Les massacres de masse commis par les Khmers rouges entre 1975 et 1979 – on évitera le terme « génocide » dès lors que ces crimes visaient indifféremment tous les Khmers sans cibler un groupe ethnique, racial ou religieux – n’ont guère inspiré le cinéma. Ils sont au centre du très hollywoodien La Déchirure tourné dès 1984. Ils ont inspiré l’œuvre du réalisateur cambodgien Rithy Panh et notamment son documentaire S21, la machine de mort khmère rouge sorti en 2003.
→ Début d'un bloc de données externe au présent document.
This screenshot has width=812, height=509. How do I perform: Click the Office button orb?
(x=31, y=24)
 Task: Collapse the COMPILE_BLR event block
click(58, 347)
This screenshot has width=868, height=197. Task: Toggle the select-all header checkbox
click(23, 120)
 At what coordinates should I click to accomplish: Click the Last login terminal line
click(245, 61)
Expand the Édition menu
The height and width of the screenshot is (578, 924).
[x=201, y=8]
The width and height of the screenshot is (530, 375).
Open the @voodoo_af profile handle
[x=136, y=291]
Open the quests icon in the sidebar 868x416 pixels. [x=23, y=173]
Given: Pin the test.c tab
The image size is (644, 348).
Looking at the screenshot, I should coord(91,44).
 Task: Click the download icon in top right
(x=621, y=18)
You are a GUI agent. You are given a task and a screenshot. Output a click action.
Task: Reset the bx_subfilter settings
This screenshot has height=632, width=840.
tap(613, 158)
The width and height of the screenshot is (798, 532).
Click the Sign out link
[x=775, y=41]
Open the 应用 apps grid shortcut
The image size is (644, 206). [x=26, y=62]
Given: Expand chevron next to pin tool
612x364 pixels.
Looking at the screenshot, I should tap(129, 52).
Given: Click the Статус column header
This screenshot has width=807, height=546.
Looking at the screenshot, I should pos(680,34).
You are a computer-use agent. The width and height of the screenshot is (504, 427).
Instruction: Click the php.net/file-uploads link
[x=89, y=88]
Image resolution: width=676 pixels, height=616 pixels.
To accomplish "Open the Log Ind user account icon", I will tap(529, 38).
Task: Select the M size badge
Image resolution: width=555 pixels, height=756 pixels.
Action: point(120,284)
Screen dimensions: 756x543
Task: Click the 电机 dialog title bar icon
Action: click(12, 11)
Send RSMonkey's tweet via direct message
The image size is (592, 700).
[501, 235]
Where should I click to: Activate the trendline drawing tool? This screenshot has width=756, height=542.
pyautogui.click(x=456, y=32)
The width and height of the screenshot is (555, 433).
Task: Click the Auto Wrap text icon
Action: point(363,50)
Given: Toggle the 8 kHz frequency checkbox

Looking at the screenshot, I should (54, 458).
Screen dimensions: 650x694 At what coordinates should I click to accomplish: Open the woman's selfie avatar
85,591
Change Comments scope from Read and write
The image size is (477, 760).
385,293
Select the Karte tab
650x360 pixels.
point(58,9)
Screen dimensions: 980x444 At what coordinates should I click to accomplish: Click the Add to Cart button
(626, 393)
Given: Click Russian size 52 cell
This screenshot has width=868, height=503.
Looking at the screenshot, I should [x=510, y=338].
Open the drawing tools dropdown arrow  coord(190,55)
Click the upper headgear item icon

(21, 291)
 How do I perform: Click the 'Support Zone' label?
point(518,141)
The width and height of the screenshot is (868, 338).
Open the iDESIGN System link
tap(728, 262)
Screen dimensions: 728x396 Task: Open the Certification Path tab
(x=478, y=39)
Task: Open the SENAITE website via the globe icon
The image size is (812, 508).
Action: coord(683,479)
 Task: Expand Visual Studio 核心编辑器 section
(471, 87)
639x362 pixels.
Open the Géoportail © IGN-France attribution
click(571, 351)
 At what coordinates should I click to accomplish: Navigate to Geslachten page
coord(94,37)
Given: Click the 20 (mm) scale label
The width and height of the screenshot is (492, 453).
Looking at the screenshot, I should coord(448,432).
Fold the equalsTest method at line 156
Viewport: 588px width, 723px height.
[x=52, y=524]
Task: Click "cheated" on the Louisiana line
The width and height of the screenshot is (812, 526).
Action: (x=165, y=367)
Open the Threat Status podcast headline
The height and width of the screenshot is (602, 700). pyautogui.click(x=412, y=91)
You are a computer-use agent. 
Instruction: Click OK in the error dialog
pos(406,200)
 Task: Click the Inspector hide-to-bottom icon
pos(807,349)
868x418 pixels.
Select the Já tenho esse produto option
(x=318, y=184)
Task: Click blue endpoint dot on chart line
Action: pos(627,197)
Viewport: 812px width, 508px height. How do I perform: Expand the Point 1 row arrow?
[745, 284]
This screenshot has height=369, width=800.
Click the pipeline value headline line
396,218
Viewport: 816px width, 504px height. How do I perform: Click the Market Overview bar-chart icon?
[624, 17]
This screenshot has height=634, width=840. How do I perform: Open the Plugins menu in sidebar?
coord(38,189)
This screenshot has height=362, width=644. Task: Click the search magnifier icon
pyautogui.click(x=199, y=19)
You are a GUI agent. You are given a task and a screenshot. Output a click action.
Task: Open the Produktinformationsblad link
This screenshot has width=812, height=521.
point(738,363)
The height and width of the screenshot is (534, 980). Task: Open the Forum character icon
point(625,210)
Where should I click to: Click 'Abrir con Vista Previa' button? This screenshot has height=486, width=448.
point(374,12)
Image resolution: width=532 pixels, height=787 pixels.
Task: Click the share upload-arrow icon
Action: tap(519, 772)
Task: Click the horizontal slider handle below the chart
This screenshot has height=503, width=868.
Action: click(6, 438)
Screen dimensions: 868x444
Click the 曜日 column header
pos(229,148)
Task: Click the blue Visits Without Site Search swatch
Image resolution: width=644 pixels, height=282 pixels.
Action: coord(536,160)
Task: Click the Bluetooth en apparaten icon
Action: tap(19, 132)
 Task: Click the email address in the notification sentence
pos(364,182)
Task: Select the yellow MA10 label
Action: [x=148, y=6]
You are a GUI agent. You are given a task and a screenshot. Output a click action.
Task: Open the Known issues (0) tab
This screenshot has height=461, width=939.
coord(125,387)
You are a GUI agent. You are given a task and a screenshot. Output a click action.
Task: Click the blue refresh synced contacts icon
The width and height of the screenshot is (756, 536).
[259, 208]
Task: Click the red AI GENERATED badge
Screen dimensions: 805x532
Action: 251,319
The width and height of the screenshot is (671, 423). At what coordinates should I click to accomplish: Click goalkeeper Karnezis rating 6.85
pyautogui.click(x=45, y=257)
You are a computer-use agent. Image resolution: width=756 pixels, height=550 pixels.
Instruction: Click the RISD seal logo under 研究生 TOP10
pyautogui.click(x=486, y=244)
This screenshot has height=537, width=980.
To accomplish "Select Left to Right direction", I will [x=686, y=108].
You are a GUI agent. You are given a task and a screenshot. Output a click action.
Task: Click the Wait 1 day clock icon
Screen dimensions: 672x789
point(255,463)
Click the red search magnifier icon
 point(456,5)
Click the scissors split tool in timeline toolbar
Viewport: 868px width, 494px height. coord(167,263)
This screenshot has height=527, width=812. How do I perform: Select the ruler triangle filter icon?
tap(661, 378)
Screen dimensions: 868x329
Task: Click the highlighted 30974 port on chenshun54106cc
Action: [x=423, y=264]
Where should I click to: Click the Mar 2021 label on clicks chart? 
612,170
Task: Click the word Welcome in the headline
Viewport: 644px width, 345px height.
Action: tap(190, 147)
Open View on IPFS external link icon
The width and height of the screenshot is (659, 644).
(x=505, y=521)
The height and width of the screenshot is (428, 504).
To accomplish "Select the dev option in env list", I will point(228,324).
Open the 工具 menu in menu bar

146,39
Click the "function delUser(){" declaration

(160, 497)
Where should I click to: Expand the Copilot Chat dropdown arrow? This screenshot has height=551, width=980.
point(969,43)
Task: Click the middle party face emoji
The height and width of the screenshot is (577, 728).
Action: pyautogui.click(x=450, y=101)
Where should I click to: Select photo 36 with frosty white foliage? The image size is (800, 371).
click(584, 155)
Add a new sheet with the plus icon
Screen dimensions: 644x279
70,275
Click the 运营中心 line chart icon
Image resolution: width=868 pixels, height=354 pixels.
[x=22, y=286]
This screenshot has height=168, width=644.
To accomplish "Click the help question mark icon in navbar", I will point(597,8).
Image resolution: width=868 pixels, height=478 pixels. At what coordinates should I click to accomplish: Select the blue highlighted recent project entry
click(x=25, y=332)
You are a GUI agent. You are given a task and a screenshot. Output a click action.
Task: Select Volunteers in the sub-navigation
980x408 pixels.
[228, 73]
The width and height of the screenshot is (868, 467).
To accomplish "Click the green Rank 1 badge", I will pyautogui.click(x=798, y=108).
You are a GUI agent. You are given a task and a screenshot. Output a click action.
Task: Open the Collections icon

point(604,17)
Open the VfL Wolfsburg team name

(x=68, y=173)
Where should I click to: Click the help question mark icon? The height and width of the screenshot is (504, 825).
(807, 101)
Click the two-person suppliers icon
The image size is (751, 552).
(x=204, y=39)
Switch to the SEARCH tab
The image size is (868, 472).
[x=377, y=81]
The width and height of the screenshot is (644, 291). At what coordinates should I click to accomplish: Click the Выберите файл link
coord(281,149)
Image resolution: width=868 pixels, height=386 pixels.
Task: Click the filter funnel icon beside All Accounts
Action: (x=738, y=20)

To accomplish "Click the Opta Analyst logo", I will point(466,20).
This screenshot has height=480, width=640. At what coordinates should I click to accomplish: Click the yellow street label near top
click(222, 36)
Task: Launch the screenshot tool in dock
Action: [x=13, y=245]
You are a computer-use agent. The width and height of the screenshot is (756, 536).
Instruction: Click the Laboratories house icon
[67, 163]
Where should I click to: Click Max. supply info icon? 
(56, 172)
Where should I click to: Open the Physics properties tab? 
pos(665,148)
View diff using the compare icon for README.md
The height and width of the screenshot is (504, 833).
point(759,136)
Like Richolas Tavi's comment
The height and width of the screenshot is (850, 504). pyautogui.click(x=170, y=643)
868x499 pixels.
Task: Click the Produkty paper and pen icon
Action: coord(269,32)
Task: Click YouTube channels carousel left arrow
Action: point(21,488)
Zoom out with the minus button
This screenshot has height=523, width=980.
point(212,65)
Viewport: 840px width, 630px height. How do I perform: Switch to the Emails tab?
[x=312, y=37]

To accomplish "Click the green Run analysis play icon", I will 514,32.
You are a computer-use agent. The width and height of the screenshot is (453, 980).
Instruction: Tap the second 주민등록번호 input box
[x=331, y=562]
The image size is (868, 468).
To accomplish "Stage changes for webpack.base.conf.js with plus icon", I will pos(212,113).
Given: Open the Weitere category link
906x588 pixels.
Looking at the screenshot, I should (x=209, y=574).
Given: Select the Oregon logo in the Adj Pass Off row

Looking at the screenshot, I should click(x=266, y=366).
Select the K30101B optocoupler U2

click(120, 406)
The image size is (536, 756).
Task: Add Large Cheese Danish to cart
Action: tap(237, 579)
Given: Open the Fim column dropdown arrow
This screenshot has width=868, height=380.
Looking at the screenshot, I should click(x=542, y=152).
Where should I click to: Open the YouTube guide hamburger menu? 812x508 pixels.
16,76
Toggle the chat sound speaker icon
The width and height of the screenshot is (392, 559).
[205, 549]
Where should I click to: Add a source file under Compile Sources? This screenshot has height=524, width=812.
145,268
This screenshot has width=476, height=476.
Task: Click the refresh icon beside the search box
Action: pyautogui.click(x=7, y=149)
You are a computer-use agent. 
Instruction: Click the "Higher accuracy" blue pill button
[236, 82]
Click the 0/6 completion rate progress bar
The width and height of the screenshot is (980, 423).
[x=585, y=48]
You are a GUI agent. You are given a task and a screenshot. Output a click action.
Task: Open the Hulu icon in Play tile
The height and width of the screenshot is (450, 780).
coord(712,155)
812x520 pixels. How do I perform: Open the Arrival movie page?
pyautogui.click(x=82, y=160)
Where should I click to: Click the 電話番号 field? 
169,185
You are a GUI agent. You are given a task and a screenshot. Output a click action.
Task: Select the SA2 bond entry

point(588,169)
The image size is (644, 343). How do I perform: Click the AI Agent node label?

Denis Do choisit une animation très douce nimbée de couleurs vert, bleu et orange, alternant des plans très larges d’une nature somptueuse et des gros plans des visages des protagonistes. Ce parti pris met Funan à portée des enfants, même des plus jeunes, sans risquer de les choquer. Mais il a le défaut d’euphémiser une violence aussi stupide que brutale. Le comparer avec Valse avec Bachir serait lui faire trop d’éloges.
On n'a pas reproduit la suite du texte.